When can you refinance a commercial loan?
You should refinance your commercial property loan if you’re keen to secure a better deal or terms.
However, it’s also important to obtain smart advice before a refinancing change.
Here’s why.
What is refinancing and how does it work?
“Refinancing is basically taking a loan that you already have and changing it,” Grow Capital managing director, Nick Wormald, explained.
“You take the loan and the balance that’s left because you want to go and find a better option.”
You can refinance to:
- Change the length of your loan
- Change the interest rate on your loan
- Change the terms of your loan
- Re-establish your loan over a longer period of time
- Choose a new lender or stay with the same one
Mr Wormald said an example of a refinancing change could be an investor with a 15-year loan finding repayments were increasingly heavy and interest rates were going up after just five years into the agreement.
For such investors, Mr Wormald said the next step would be speaking to a financial broker, who would, in turn, talk to a panel of lenders to find a better loan deal.
“You may be able to establish your loan over a 30-year term with a lower rate, your payments are probably half of what they were, and you’ve paid off all your overdrafts so everything is consolidated – or refinanced – with another lender,” he said.
How soon after getting a loan can I refinance?
“Eighteen months to two years is your refinancing sweet spot,” Mr Wormald said.
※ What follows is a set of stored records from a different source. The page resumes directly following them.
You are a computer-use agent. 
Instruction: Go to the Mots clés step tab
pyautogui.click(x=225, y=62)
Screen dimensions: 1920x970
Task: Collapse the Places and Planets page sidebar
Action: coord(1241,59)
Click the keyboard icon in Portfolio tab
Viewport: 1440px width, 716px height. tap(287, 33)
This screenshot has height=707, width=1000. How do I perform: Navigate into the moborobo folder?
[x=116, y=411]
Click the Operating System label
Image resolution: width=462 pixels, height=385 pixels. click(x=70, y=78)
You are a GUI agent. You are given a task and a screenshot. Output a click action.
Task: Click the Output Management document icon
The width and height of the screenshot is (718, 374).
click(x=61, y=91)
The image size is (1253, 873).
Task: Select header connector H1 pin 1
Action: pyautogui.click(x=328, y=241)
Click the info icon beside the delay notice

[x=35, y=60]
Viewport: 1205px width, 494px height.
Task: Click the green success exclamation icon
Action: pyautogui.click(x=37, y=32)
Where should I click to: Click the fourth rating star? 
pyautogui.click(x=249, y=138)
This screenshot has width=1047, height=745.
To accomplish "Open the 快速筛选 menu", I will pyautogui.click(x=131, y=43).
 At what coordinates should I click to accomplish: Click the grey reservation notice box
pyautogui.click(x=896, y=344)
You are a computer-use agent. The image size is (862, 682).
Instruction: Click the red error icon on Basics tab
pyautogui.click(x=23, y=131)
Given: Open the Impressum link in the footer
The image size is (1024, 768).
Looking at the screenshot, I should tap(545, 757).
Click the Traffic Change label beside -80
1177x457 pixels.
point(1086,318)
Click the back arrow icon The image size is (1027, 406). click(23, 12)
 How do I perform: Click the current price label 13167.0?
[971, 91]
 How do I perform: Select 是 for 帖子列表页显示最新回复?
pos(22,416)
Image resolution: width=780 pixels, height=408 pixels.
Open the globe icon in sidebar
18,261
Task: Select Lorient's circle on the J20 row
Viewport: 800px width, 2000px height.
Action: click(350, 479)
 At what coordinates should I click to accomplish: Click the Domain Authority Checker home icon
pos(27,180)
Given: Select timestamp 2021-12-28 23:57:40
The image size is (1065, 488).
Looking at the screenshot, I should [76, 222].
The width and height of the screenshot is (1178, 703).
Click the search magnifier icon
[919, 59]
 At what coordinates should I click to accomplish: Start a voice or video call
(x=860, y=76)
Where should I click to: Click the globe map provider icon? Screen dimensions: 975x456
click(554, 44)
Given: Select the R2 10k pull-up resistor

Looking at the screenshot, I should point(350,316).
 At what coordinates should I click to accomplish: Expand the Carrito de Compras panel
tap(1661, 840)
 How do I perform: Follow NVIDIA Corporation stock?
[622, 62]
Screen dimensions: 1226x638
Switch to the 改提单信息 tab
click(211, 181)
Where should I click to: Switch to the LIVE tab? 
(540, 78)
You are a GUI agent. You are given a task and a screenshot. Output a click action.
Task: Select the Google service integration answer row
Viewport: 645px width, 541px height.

“The average refinance time is now 2.8 years.”
Mr Wormald explained refinancing more often than this could result in credit impairment with the frequent changes appearing on credit reports.
“Every time you take out a loan or change a loan, it will drag your credit rating down a bit,” he said.
“It also shows up on your credit file so eventually, your credit file score will drop down to a point where you’re not seen as an ideal borrower.”
Another good reason for not refinancing too often is the initial costs involved in setting up commercial property loans, according to Mortgage Choice broker Mr Soff.
“It’s not as attractive to move commercial loans around … unless there’s going to be a huge difference or your property has appreciated,” Mr Soff said.
“This is mainly because of the initial setup costs for loans such as establishment fees, valuation fees, and all of the other bits and pieces.”
Mr Wormald added that most lenders have made their money after 18 months-two years and were largely unfazed if investors moved on.
“Some lenders are very good at retention but the vast majority don’t try and retain their clients as they want to win new business,” he said.
“But most of the time, lenders just let the clients go unless they’re really big.”
Do I have to refinance?
There’s no need to refinance if you’re happy with your lender and loan terms.
But it’s still a good idea to organise a full review of your property every one to two years, Mr Wormald said.
“If it’s a smaller facility, a review should be done every year while if it’s a larger, more complex facility, every two years is good,” he said.
“Take it to market and have a look at what’s out there.
“If your asset has increased in value and the loan has come down, that means the loan to value ratio has dropped too.
“So it’s likely that you can achieve a better rate because it’s a lower risk.”
Can I refinance because of COVID financial distress?
“From a commercial standpoint, refinancing while under financial distress is highly unlikely to be successful,” Mr Wormald said.
“If there’s a government policy that supports the lenders’ risk, that changes everything.
“But lenders always look at the transactions that come across the table from a commercial standpoint.”
However, Mr Wormald said the flip side to this was lenders realising that businesses could bounce back even amidst COVID.
“The lenders that held back for too long [in the initial COVID wave of 2020] by not stepping back into the market and helping people actually missed out on a whole lot of business,” he said.
“So, I would hazard a guess that when the lenders see the bounce-back that we’re in right now … they’ll jump back in and really support businesses that have been distressed because of COVID.”‘
However, Mr Soff said lenders had already made a lot of allowances for bad debts and were still cautious about lending to investors severely impacted by COVID.
He advised that these investors could have more refinancing success with their current lender, rather than a new one.
“If you’re financially distressed, it’s always best to speak to your current lender as a new lender may not necessarily be favourable … because they would they consider you a risk,” he said.